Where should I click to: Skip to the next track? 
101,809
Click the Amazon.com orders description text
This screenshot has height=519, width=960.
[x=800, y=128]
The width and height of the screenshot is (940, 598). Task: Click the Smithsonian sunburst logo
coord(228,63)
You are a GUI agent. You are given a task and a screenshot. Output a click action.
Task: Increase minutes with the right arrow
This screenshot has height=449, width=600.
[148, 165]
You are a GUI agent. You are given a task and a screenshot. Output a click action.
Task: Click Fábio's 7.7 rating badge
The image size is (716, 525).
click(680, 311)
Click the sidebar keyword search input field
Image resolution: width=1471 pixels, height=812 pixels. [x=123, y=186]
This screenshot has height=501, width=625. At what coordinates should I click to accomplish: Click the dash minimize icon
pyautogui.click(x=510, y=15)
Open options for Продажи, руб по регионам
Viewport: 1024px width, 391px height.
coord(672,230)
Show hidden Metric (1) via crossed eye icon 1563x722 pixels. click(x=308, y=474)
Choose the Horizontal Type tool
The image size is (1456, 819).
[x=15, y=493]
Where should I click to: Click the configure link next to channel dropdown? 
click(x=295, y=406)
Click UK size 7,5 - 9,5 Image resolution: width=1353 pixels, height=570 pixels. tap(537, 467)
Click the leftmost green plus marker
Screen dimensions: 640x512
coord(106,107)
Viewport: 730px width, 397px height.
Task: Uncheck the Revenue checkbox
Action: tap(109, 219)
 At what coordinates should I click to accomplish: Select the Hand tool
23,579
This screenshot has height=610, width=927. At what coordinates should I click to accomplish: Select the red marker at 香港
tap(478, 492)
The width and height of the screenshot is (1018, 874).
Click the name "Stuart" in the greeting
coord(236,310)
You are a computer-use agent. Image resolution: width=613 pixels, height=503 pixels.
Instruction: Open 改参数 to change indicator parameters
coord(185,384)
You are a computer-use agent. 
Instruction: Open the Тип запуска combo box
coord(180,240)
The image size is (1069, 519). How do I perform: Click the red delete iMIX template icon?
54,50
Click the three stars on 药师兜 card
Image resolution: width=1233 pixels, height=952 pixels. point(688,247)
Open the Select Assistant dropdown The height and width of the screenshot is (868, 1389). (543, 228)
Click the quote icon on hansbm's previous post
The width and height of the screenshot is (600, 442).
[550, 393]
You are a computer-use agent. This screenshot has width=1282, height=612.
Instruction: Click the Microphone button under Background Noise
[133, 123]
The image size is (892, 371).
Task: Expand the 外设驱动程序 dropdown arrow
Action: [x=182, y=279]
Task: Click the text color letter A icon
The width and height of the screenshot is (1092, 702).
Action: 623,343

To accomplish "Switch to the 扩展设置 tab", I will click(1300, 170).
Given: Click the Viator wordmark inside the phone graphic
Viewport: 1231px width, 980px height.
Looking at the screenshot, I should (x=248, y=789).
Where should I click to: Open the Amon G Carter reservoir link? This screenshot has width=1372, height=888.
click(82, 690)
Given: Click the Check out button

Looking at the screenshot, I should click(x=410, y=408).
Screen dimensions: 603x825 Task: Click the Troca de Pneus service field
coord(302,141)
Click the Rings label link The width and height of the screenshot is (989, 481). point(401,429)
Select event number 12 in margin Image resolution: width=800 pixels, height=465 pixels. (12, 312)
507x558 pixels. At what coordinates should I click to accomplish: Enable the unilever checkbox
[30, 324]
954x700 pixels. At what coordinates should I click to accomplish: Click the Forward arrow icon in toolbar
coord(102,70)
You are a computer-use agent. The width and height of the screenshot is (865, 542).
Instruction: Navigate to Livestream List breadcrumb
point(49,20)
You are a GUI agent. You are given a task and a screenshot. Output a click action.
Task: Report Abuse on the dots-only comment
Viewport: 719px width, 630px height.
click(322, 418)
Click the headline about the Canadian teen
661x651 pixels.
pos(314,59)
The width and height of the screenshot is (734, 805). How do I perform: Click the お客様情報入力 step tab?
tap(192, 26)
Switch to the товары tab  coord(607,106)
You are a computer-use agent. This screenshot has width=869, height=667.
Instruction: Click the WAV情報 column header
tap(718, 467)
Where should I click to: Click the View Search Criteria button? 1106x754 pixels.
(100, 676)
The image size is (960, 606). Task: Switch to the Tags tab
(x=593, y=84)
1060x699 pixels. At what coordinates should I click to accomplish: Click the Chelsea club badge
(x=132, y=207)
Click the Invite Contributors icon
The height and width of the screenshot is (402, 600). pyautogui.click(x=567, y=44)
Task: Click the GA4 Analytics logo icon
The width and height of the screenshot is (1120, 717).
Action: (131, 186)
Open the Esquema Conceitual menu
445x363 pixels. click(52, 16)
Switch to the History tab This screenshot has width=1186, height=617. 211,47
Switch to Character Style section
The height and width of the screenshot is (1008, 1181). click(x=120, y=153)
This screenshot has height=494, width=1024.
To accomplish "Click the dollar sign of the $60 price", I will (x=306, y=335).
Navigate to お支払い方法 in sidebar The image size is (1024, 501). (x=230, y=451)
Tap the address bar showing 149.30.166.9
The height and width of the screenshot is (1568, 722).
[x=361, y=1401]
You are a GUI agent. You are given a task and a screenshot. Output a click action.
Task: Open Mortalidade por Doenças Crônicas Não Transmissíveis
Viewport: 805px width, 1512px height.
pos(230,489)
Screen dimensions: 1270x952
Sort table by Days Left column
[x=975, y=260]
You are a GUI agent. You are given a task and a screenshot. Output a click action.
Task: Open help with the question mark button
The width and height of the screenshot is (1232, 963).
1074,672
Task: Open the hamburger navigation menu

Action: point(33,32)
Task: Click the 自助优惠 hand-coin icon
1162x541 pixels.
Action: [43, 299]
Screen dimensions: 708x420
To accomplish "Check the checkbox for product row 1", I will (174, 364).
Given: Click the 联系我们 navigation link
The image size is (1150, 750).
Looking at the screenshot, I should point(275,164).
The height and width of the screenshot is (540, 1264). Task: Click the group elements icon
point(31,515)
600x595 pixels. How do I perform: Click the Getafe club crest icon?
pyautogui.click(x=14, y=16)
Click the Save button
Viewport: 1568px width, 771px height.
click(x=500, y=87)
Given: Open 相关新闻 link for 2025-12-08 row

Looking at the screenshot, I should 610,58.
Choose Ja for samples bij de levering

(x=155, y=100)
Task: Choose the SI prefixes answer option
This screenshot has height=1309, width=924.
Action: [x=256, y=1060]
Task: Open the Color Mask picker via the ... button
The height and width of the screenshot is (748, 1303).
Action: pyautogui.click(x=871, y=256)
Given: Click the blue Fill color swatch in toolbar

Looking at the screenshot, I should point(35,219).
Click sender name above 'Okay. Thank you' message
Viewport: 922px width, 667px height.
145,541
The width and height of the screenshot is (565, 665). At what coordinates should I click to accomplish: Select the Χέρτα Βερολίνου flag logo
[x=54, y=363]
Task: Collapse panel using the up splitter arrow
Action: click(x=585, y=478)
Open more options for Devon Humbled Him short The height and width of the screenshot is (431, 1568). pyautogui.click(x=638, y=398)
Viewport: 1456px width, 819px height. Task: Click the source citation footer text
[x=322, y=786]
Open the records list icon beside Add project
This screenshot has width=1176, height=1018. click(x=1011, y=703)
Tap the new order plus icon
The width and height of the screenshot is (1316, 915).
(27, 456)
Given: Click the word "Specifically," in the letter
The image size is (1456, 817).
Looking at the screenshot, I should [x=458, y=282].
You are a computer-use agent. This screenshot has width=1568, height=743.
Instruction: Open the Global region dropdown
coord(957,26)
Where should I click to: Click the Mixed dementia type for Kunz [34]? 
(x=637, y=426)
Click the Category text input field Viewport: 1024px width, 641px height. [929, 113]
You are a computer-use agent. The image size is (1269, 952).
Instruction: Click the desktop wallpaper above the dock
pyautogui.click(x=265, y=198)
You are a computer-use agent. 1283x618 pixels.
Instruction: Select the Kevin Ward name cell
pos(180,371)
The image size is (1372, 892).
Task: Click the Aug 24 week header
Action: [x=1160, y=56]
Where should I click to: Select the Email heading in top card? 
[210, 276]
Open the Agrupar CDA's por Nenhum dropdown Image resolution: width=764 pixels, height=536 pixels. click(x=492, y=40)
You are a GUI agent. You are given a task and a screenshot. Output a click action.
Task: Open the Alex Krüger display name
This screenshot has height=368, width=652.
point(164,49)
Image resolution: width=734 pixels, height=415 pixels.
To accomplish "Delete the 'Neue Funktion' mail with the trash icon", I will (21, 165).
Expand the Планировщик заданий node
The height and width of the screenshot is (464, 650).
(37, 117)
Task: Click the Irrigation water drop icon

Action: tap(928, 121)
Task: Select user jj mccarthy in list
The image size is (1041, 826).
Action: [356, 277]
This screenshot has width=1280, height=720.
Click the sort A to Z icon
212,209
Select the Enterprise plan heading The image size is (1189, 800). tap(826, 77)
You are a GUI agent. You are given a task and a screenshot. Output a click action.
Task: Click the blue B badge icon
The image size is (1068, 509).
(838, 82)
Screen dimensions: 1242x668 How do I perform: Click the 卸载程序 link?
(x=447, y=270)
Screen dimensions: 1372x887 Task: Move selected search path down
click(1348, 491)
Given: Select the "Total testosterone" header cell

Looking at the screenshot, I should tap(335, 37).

-*-*-

Search the listing above for the lines with "Open the Agrupar" and "Select the Enterprise", then output those lines and all lines between them exactly.

RESULT OF THE EXERCISE
Open the Agrupar CDA's por Nenhum dropdown Image resolution: width=764 pixels, height=536 pixels. click(x=492, y=40)
You are a GUI agent. You are given a task and a screenshot. Output a click action.
Task: Open the Alex Krüger display name
This screenshot has height=368, width=652.
point(164,49)
Image resolution: width=734 pixels, height=415 pixels.
To accomplish "Delete the 'Neue Funktion' mail with the trash icon", I will (21, 165).
Expand the Планировщик заданий node
The height and width of the screenshot is (464, 650).
(37, 117)
Task: Click the Irrigation water drop icon

Action: tap(928, 121)
Task: Select user jj mccarthy in list
The image size is (1041, 826).
Action: [356, 277]
This screenshot has width=1280, height=720.
Click the sort A to Z icon
212,209
Select the Enterprise plan heading The image size is (1189, 800). tap(826, 77)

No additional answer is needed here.